#### Tekst źródłowy ####

Wiemy, kto zabił Altynbeka Sarsenbayeva
© mukhtarablyazov.org 04.02.2014

Autor: Mukhtar Ablyazov

Obecnie władza jest zajęta nową sprawą w sądzie, dotyczącą zabójstwa Altynbeka Sarsenbayeva i jego asystentów. Nazarbayev po raz kolejny usiłuje ukryć swoje przestępstwo. Ale to mu się nie uda, bo wiemy, kto jest prawdziwym zabójcą.

Wiosną 2005 roku spotkałem się w Moskwie z Altynbekiem Sarsenbayevem, żeby porozmawiać o kandydacie opozycji w wyborach prezydenckich. On proponował kandydaturę Zhurmakhana Tuyakbaya, lecz ja sceptycznie odnosiłem się do tego, proponując by sam wziął udział w wyborach. Altynbek powiedział, że wtedy Nazarbayev zabije go od razu. Uważałem, że Nazarbayev nie odważy się usunąć publicznego kandydata, więc ryzyko Altynbeka będzie mniejsze. Nazarbayev zwykle uderza w drugi szereg. Ale wtedy poparłem propozycję Altynbeka, bo ważne było stworzenie precedensu jakim było zjednoczenie całej opozycji.

Jesienią tego samego 2005 roku, Nazarbayev zebrał nas — kilku poważnych biznesmenów — i poprosił o udzielenie mu poparcia w wyborach. Po spotkaniu zaprosił wszystkich na obiad, gdzie oprócz dziesięciu znanych biznesmenów obecni byli ministrowie i kilku jego najbliższych asystentów. Nazarbayev był mocno zaniepokojony, że opozycji udało się wystawić wspólnego kandydata jakim był Zharmakhan Tuyakbay.

####

- Polecenia do wykonania -
(a) W jakim mieście, według tekstu o Altynbeku Sarsenbayevie, doszło wiosną 2005 roku do spotkania z Altynbekiem Sarsenbayevem?
(b) Wypisz z tekstu o Altynbeku Sarsenbayevie wszystko od słów "Wiosną 2005 roku" aż do słów "zjednoczenie całej opozycji.".
Należy opierać się wyłącznie na tekście o Altynbeku Sarsenbayevie.

#### Wycinek danych ####

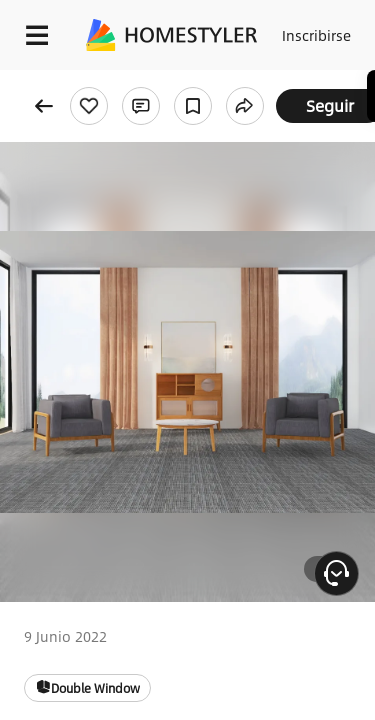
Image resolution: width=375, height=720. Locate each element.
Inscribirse (316, 35)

####

- Odpowiedzi do poleceń -
(a) W Moskwie.

(b)
Wiosną 2005 roku spotkałem się w Moskwie z Altynbekiem Sarsenbayevem, żeby porozmawiać o kandydacie opozycji w wyborach prezydenckich. On proponował kandydaturę Zhurmakhana Tuyakbaya, lecz ja sceptycznie odnosiłem się do tego, proponując by sam wziął udział w wyborach. Altynbek powiedział, że wtedy Nazarbayev zabije go od razu. Uważałem, że Nazarbayev nie odważy się usunąć publicznego kandydata, więc ryzyko Altynbeka będzie mniejsze. Nazarbayev zwykle uderza w drugi szereg. Ale wtedy poparłem propozycję Altynbeka, bo ważne było stworzenie precedensu jakim było zjednoczenie całej opozycji.